Passage:

==*==

Hatch, Upton Press CMS On Jump In Costs of Newly-Eligible Adults in Medicaid

Leaders Concerned with CMS Oversight as Federal Government Footing Bill for Most of Newly Eligible Costs – Costs Estimated at $430 Billion through 2023

 WASHINGTON, DC – House Energy and Commerce Committee Chairman Fred Upton (R-MI) and Senate Finance Committee Chairman Orrin Hatch (R-UT) today wrote to the Centers for Medicare & Medicaid Services (CMS) Acting Administrator Andy Slavitt on the costs of newly–eligible adults in Medicaid. The CMS Office of the Actuary recently found that expenditures for the newly eligible were nearly 20 percent higher than for non-newly eligible adults. The bicameral leaders want to better understand the degree to which CMS is conducting robust oversight over federal dollars and that payment rates for the newly eligible are appropriate and states are not shifting costs to the federal government.

According to the 2014 Actuarial Report on the Financial Outlook for Medicaid, “Newly eligible adults are estimated to have had average benefit costs of $5,517 in 2014, 19 percent greater than non-newly eligible adults’ average benefit costs of $4,650. These estimates are significantly different from those in previous reports, in which average benefit costs for newly-eligible adults in 2014 were estimated to be 1 percent lower than those of non-newly eligible adults.”

==*==

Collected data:
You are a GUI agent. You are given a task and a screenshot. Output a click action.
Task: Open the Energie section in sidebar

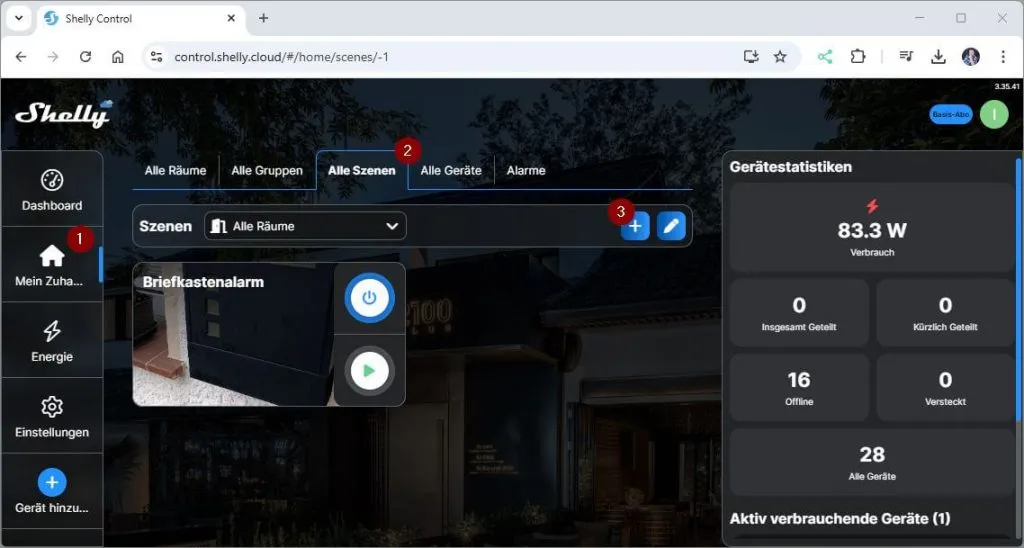point(52,340)
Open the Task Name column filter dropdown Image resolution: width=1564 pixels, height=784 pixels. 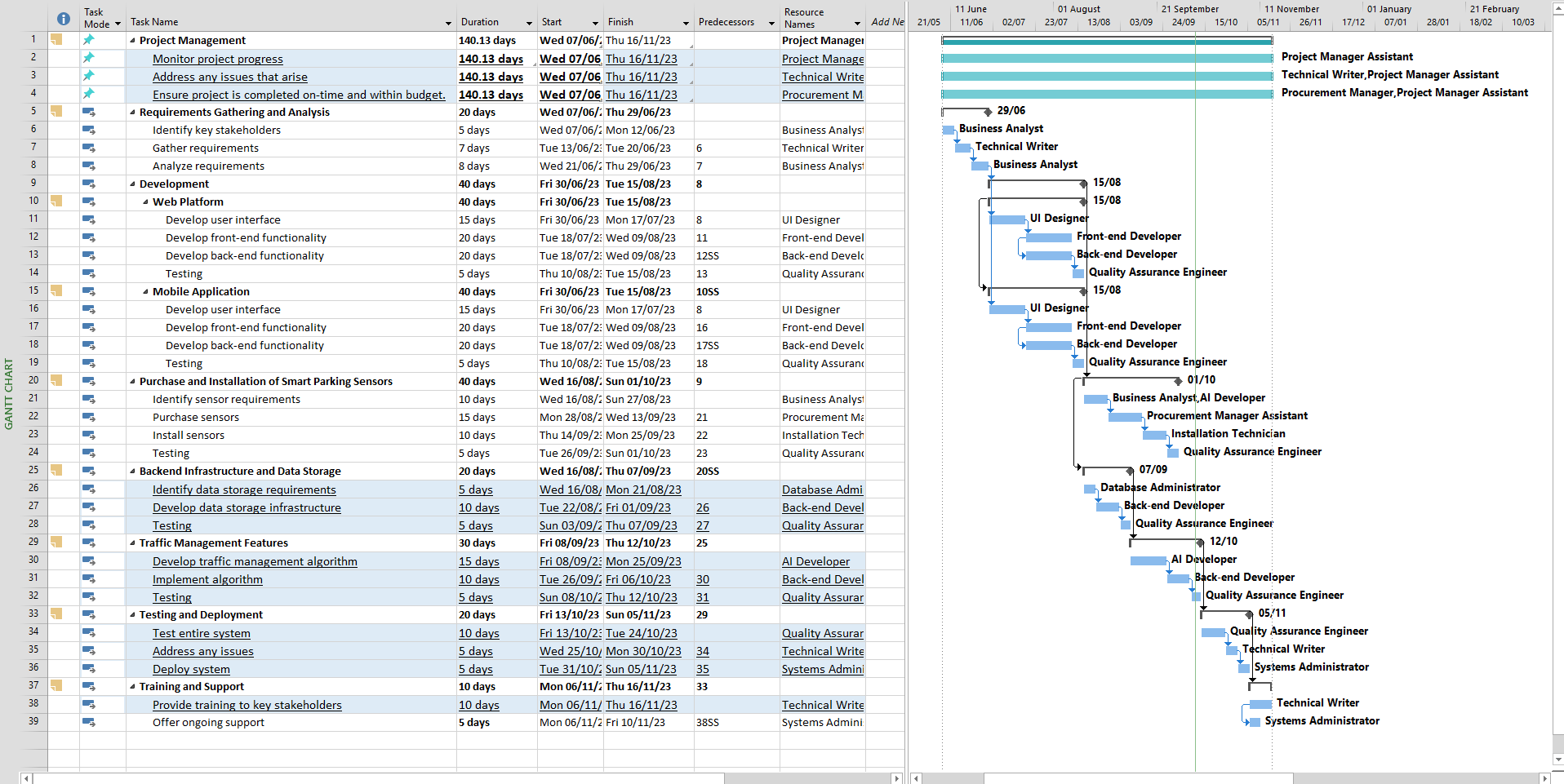click(x=448, y=23)
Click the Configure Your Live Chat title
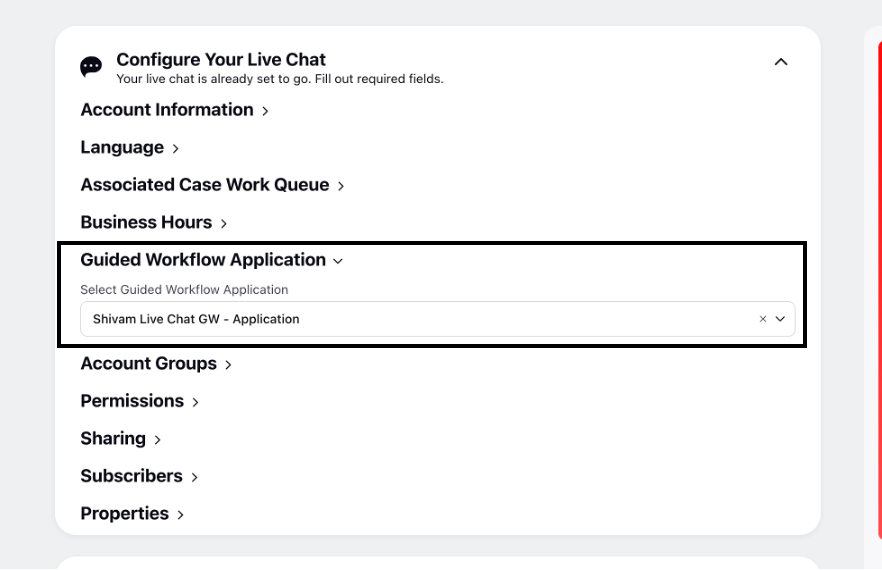 [221, 60]
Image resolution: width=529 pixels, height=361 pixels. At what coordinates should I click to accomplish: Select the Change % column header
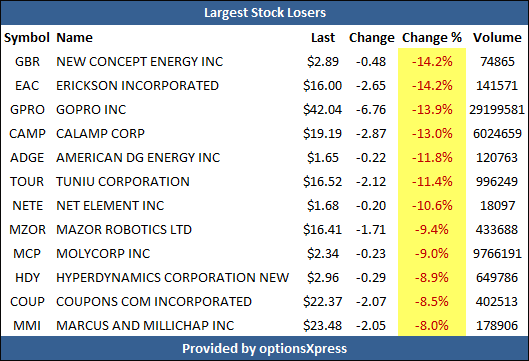[x=432, y=38]
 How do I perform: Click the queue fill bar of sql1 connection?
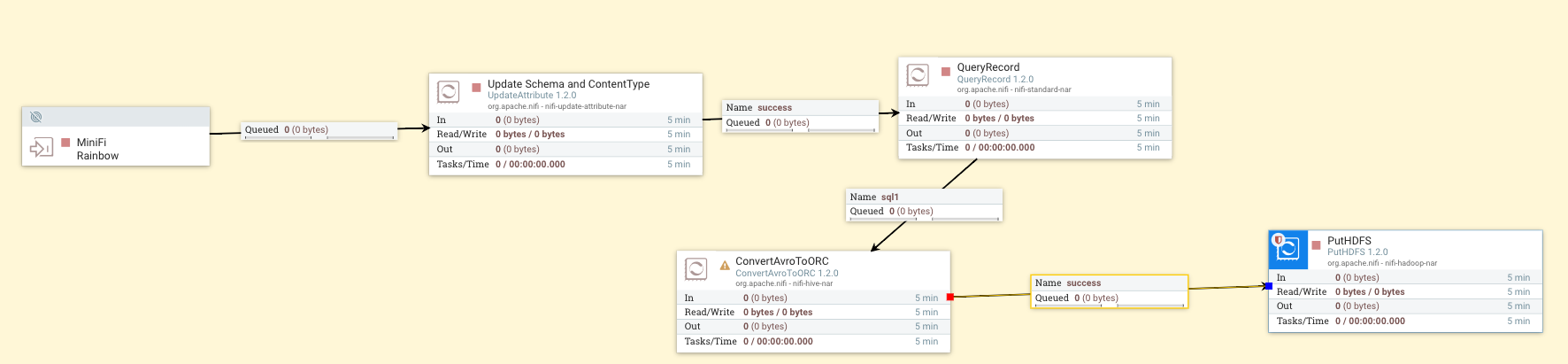click(x=924, y=219)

==*==

Activity list:
(a) Translate this sentence from the press release into Spanish: "The CMS Office of the Actuary recently found that expenditures for the newly eligible were nearly 20 percent higher than for non-newly eligible adults."
(b) Transcribe the passage of the press release starting at "WASHINGTON, DC –" and ending at "the federal government.".
Work only from the press release.

Solutions:
(a) La Oficina del Actuario de los CMS determinó recientemente que los gastos para los adultos recién elegibles eran casi un 20 por ciento más altos que para los adultos que no eran recién elegibles.

(b)
WASHINGTON, DC – House Energy and Commerce Committee Chairman Fred Upton (R-MI) and Senate Finance Committee Chairman Orrin Hatch (R-UT) today wrote to the Centers for Medicare & Medicaid Services (CMS) Acting Administrator Andy Slavitt on the costs of newly–eligible adults in Medicaid. The CMS Office of the Actuary recently found that expenditures for the newly eligible were nearly 20 percent higher than for non-newly eligible adults. The bicameral leaders want to better understand the degree to which CMS is conducting robust oversight over federal dollars and that payment rates for the newly eligible are appropriate and states are not shifting costs to the federal government.